● **Dataset extract**

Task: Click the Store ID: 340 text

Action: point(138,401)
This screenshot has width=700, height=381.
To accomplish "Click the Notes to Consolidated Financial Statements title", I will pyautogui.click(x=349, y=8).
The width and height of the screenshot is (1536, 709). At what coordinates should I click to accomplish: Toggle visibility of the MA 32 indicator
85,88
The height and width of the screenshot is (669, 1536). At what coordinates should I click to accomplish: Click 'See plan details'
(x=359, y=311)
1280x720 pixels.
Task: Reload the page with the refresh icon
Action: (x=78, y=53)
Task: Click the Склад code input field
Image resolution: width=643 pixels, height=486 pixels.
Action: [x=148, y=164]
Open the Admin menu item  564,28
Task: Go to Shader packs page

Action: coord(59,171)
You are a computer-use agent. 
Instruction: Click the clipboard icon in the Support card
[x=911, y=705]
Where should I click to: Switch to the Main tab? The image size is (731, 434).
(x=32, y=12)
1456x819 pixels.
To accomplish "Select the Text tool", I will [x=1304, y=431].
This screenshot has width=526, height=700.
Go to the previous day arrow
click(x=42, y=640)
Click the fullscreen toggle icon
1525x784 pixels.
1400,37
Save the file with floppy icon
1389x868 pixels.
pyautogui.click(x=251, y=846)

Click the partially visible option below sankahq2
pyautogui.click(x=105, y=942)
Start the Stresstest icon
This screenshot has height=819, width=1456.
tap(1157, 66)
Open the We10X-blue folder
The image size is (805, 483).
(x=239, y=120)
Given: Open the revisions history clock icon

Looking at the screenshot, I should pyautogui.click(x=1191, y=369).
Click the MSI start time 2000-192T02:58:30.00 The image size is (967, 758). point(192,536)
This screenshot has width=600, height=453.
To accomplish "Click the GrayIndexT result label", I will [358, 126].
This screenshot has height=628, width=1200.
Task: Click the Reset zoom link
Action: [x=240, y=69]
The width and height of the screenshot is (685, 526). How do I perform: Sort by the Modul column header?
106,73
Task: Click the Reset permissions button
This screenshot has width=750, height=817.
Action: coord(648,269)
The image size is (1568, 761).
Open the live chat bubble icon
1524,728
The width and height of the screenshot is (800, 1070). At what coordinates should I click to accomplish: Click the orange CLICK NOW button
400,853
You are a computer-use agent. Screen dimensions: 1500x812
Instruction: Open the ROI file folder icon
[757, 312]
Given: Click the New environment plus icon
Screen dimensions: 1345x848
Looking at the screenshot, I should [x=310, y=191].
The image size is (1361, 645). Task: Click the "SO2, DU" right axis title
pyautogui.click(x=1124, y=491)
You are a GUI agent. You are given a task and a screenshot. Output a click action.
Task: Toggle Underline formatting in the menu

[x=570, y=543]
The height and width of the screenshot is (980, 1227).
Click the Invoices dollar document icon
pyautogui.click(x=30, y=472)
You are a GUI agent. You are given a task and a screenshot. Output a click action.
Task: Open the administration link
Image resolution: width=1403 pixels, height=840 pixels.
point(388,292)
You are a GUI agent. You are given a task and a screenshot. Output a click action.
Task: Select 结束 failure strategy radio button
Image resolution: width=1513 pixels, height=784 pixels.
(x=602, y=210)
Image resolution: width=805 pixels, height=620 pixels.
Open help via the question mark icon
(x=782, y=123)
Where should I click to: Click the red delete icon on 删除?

● **The problem**
Reproduce the listing above word for word, from its first line through its last.

● **Expected answer**
Task: Click the Store ID: 340 text

Action: point(138,401)
This screenshot has width=700, height=381.
To accomplish "Click the Notes to Consolidated Financial Statements title", I will pyautogui.click(x=349, y=8).
The width and height of the screenshot is (1536, 709). At what coordinates should I click to accomplish: Toggle visibility of the MA 32 indicator
85,88
The height and width of the screenshot is (669, 1536). At what coordinates should I click to accomplish: Click 'See plan details'
(x=359, y=311)
1280x720 pixels.
Task: Reload the page with the refresh icon
Action: (x=78, y=53)
Task: Click the Склад code input field
Image resolution: width=643 pixels, height=486 pixels.
Action: [x=148, y=164]
Open the Admin menu item  564,28
Task: Go to Shader packs page

Action: coord(59,171)
You are a computer-use agent. 
Instruction: Click the clipboard icon in the Support card
[x=911, y=705]
Where should I click to: Switch to the Main tab? The image size is (731, 434).
(x=32, y=12)
1456x819 pixels.
To accomplish "Select the Text tool", I will [x=1304, y=431].
This screenshot has width=526, height=700.
Go to the previous day arrow
click(x=42, y=640)
Click the fullscreen toggle icon
1525x784 pixels.
1400,37
Save the file with floppy icon
1389x868 pixels.
pyautogui.click(x=251, y=846)

Click the partially visible option below sankahq2
pyautogui.click(x=105, y=942)
Start the Stresstest icon
This screenshot has height=819, width=1456.
tap(1157, 66)
Open the We10X-blue folder
The image size is (805, 483).
(x=239, y=120)
Given: Open the revisions history clock icon

Looking at the screenshot, I should pyautogui.click(x=1191, y=369).
Click the MSI start time 2000-192T02:58:30.00 The image size is (967, 758). point(192,536)
This screenshot has width=600, height=453.
To accomplish "Click the GrayIndexT result label", I will [358, 126].
This screenshot has height=628, width=1200.
Task: Click the Reset zoom link
Action: [x=240, y=69]
The width and height of the screenshot is (685, 526). How do I perform: Sort by the Modul column header?
106,73
Task: Click the Reset permissions button
This screenshot has width=750, height=817.
Action: coord(648,269)
The image size is (1568, 761).
Open the live chat bubble icon
1524,728
The width and height of the screenshot is (800, 1070). At what coordinates should I click to accomplish: Click the orange CLICK NOW button
400,853
You are a computer-use agent. Screen dimensions: 1500x812
Instruction: Open the ROI file folder icon
[757, 312]
Given: Click the New environment plus icon
Screen dimensions: 1345x848
Looking at the screenshot, I should [x=310, y=191].
The image size is (1361, 645). Task: Click the "SO2, DU" right axis title
pyautogui.click(x=1124, y=491)
You are a GUI agent. You are given a task and a screenshot. Output a click action.
Task: Toggle Underline formatting in the menu

[x=570, y=543]
The height and width of the screenshot is (980, 1227).
Click the Invoices dollar document icon
pyautogui.click(x=30, y=472)
You are a GUI agent. You are given a task and a screenshot. Output a click action.
Task: Open the administration link
Image resolution: width=1403 pixels, height=840 pixels.
point(388,292)
You are a GUI agent. You are given a task and a screenshot. Output a click action.
Task: Select 结束 failure strategy radio button
Image resolution: width=1513 pixels, height=784 pixels.
(x=602, y=210)
Image resolution: width=805 pixels, height=620 pixels.
Open help via the question mark icon
(x=782, y=123)
Where should I click to: Click the red delete icon on 删除?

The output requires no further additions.